Management has determined that there is no impairment of intangible assets as of
May 31, 1997. Amortization for the year ended May 31, 1997, amounted to $24,900
and $48,696 for the marketing and distribution rights and the technology use
rights, respectively. Amortization for the year ended May 31, 1996, amounted to
approximately $24,900, $48,696, and $5,274, for the marketing and distribution
rights, the technology use rights, and the units purchased of LP Research,
respectively. The LP Research units were fully amortized as of May 31, 1996.
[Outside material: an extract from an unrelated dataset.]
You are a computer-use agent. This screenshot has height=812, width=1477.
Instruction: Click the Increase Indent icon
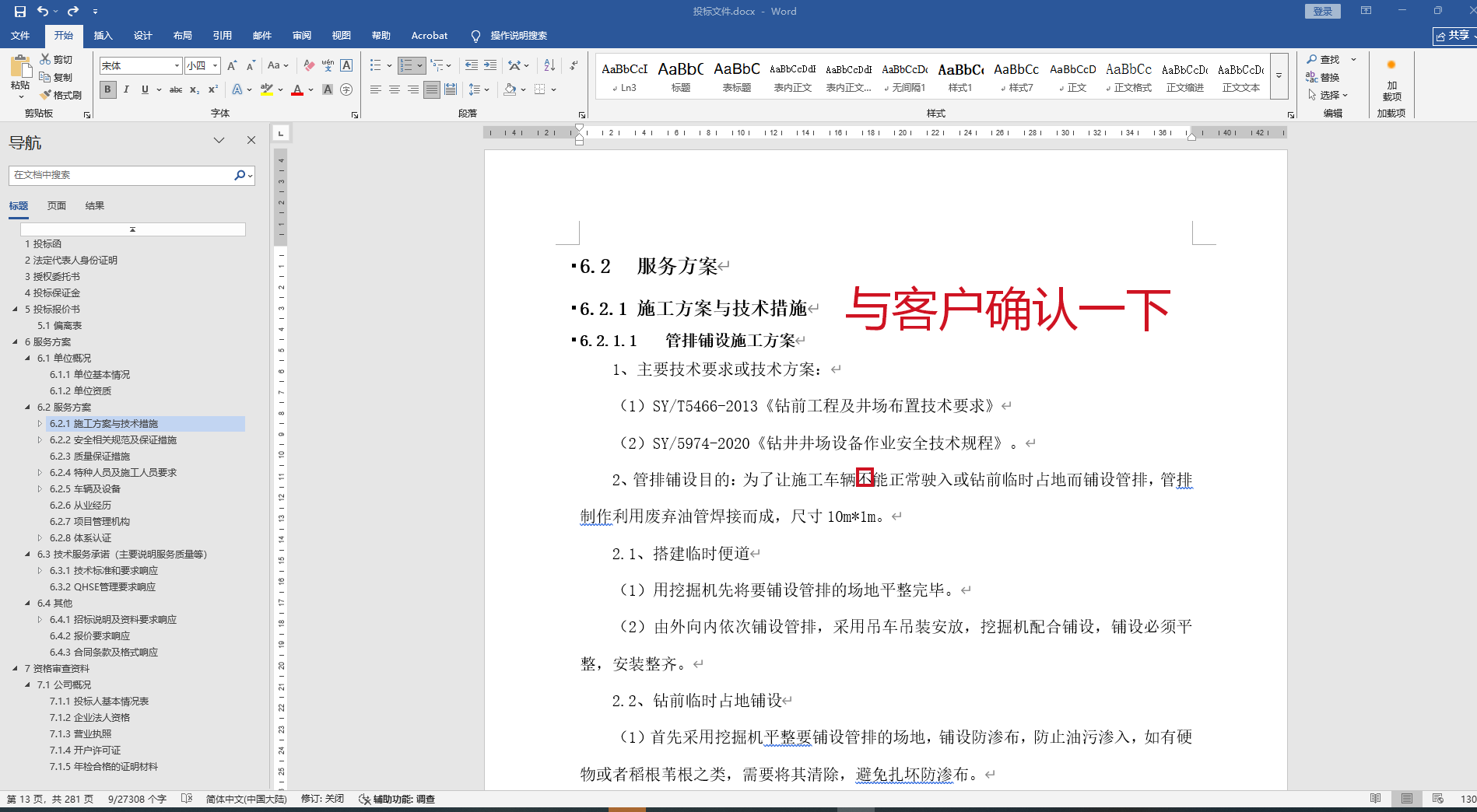[490, 66]
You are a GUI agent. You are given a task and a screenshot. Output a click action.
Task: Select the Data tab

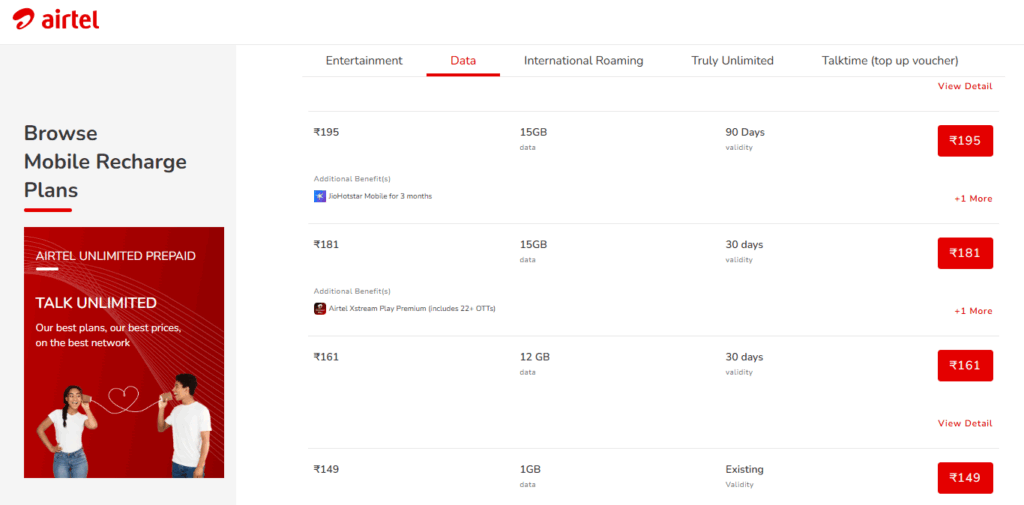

NOTES TO FINANCIAL STATEMENTS - CONTINUED
For Each of the Years in the Two-Year Period Ended May 31, 1997
(2) SUMMARY OF SIGNIFICANT ACCOUNTING POLICIES _ CONTINUED
RISKS AND UNCERTAINTIES _ LICENSES _ Certain of the Company's sales of products
are governed by license agreements with outside third parties. All of such
license agreements to which the Company currently is a party are for fixed terms
which will expire after ten years or upon the expiration of the underlying
patents. After the expiration of the agreements or the patents, the Company is
free to use the technology that had been licensed. There can be no assurance
that the Company will be able to obtain future license agreements as deemed
necessary by management. The loss of some of the current licenses or the
inability to obtain future licenses could have an adverse affect on the
Company's financial position and operations. Historically, the Company has
successfully obtained all the licenses it believed necessary to conduct its
business.
STOCK BASED COMPENSATION _ During 1995, the Financial Accounting Standards Board
issued Statement of Financial Accounting Standards No. 123 ("SFAS 123"),
"Accounting for Stock Based Compensation", which defines a fair value based
method of accounting for stock based compensation. However, SFAS 123 allows an
entity to continue to measure compensation cost related to stock and stock
options issued to employees using the intrinsic method of accounting prescribed
by Accounting Principles Board Opinion No. 25 ("APB 25"), "Accounting for Stock
Issued to Employees". Entities electing to remain with the accounting method of
APB 25 must make pro forma disclosures of net income and earnings per share, as
if the fair value method of accounting defined in SFAS 123 had been applied.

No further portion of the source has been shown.